**Work item**
Could you return all of the listing below exactly, please?

START Extracted data

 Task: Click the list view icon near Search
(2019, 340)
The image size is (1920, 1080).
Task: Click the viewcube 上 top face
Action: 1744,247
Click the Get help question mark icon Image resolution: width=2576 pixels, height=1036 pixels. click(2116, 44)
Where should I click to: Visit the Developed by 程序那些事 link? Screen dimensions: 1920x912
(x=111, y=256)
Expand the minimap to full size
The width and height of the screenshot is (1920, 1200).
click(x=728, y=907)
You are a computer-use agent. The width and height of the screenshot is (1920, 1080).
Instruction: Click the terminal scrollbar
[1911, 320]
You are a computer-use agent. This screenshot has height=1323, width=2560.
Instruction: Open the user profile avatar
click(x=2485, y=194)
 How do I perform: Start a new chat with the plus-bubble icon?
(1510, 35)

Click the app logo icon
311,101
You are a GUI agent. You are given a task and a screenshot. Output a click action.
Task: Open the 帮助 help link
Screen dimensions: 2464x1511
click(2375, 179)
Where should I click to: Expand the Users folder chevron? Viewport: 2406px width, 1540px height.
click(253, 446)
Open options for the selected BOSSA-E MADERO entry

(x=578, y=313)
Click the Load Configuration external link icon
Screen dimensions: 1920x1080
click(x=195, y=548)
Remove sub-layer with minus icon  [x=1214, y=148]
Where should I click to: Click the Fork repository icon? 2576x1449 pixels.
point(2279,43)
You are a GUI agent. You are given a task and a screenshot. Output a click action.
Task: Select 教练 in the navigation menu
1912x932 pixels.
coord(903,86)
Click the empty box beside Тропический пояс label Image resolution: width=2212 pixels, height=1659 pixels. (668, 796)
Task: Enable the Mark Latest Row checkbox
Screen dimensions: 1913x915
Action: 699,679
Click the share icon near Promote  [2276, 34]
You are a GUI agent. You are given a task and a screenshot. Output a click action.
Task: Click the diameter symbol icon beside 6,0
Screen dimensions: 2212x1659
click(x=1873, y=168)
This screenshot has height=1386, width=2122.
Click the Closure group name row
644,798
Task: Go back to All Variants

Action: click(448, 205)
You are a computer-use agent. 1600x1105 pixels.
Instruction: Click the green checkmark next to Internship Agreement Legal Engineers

END Extracted data

**Solution for this problem**
 Task: Click the list view icon near Search
(2019, 340)
The image size is (1920, 1080).
Task: Click the viewcube 上 top face
Action: 1744,247
Click the Get help question mark icon Image resolution: width=2576 pixels, height=1036 pixels. click(2116, 44)
Where should I click to: Visit the Developed by 程序那些事 link? Screen dimensions: 1920x912
(x=111, y=256)
Expand the minimap to full size
The width and height of the screenshot is (1920, 1200).
click(x=728, y=907)
You are a computer-use agent. The width and height of the screenshot is (1920, 1080).
Instruction: Click the terminal scrollbar
[1911, 320]
You are a computer-use agent. This screenshot has height=1323, width=2560.
Instruction: Open the user profile avatar
click(x=2485, y=194)
 How do I perform: Start a new chat with the plus-bubble icon?
(1510, 35)

Click the app logo icon
311,101
You are a GUI agent. You are given a task and a screenshot. Output a click action.
Task: Open the 帮助 help link
Screen dimensions: 2464x1511
click(2375, 179)
Where should I click to: Expand the Users folder chevron? Viewport: 2406px width, 1540px height.
click(253, 446)
Open options for the selected BOSSA-E MADERO entry

(x=578, y=313)
Click the Load Configuration external link icon
Screen dimensions: 1920x1080
click(x=195, y=548)
Remove sub-layer with minus icon  [x=1214, y=148]
Where should I click to: Click the Fork repository icon? 2576x1449 pixels.
point(2279,43)
You are a GUI agent. You are given a task and a screenshot. Output a click action.
Task: Select 教练 in the navigation menu
1912x932 pixels.
coord(903,86)
Click the empty box beside Тропический пояс label Image resolution: width=2212 pixels, height=1659 pixels. (668, 796)
Task: Enable the Mark Latest Row checkbox
Screen dimensions: 1913x915
Action: 699,679
Click the share icon near Promote  [2276, 34]
You are a GUI agent. You are given a task and a screenshot. Output a click action.
Task: Click the diameter symbol icon beside 6,0
Screen dimensions: 2212x1659
click(x=1873, y=168)
This screenshot has height=1386, width=2122.
Click the Closure group name row
644,798
Task: Go back to All Variants

Action: click(448, 205)
You are a computer-use agent. 1600x1105 pixels.
Instruction: Click the green checkmark next to Internship Agreement Legal Engineers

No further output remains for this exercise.